After sequencing, you receive your data as FASTQ files. FASTQ files are a plain text format that stores both the sequence and the sequencer’s confidence estimate for each base. Understanding this format helps you interpret quality reports and make sense of what the downstream tools are doing.

The FASTQ format

Each read in a FASTQ file is represented by four lines:

@SEQ_ID
GATTTGGGGTTCAAAGCAGTATCGATCAAATAGTAAATCCATTTGTTCAACTCACAGTTT
+
!''*((((***+))%%%++)(%%%%).1***-+*'))**55CCF>>>>>>CCCCCCC65

Line	Contains
Line 1	Read identifier (instrument, run, flow cell, coordinates, barcode)
Line 2	DNA sequence
Line 3	`+` (separator, sometimes repeats the identifier)
Line 4	Quality scores, one character per base

Code and tool examples

Because each read is exactly four lines, counting reads is simple — divide the total line count by four.

# if unzipped file
echo $(($(wc -l < input.fastq) / 4))

# if zipped
echo $(($(zcat input.fastq.gz | wc -l) / 4))

Phred quality scores

The quality score for each base is encoded as a single ASCII character. The underlying value (called a Q score or Phred score) represents the sequencer’s estimate of the probability that the base call is wrong:

Q score	Error probability	Accuracy
Q10	1 in 10	90%
Q20	1 in 100	99%
Q30	1 in 1000	99.9%
Q40	1 in 10,000	99.99%

A Q30 score is generally the minimum acceptable threshold. Run reports from Illumina sequencers report the percentage of bases at or above Q30 as a key quality metric.

Why do quality scores drop at the 3’ end?

Illumina sequencing reads the template base-by-base as a fluorescent cluster. As sequencing cycles progress, clusters lose synchrony (phasing). Some copies in a cluster get one base ahead or behind, blurring the signal. This accumulates over the run, causing quality to degrade toward the 3’ end of every read. This is normal and is why trimming the 3’ ends of reads is standard practice.

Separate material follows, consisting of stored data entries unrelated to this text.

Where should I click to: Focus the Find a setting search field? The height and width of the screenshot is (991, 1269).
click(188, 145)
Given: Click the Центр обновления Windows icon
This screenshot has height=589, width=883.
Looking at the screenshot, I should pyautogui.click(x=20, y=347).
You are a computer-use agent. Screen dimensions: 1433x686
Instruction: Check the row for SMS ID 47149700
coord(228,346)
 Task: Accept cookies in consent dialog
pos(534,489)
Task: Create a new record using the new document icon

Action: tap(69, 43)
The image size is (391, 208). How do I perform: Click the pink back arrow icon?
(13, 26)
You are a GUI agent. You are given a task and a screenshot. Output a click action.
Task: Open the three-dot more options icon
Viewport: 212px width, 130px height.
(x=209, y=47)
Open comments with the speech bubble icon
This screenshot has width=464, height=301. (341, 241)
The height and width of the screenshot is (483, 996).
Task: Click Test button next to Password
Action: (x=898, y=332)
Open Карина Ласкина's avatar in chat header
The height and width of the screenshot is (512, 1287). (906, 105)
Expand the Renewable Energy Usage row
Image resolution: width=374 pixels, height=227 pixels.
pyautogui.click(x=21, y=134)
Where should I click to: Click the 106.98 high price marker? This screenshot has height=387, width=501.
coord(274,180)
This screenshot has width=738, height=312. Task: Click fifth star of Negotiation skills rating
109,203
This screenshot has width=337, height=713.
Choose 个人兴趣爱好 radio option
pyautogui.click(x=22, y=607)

More information on PHRED scores

In case you are interested to learn more about these scores, here are a few resources to learn more:

GATK PHRED score overview

Illumina Quality Scorres for Next-Generation Sequencing

What you actually receive from the core

For a paired-end run, you should expect to receive:

sample_R1.fastq.gz - forward reads (the primer end)
sample_R2.fastq.gz - reverse reads (sequenced from the other end)

Files are usually gzip-compressed (.fastq.gz or .fq.gz), as they can be large.

Some cores deliver a single multiplexed file with all samples mixed together. These reads have barcodes embedded in the sequence or the read header that allows the reads to be separated into samples. In that case, demultiplexing is your first computational step.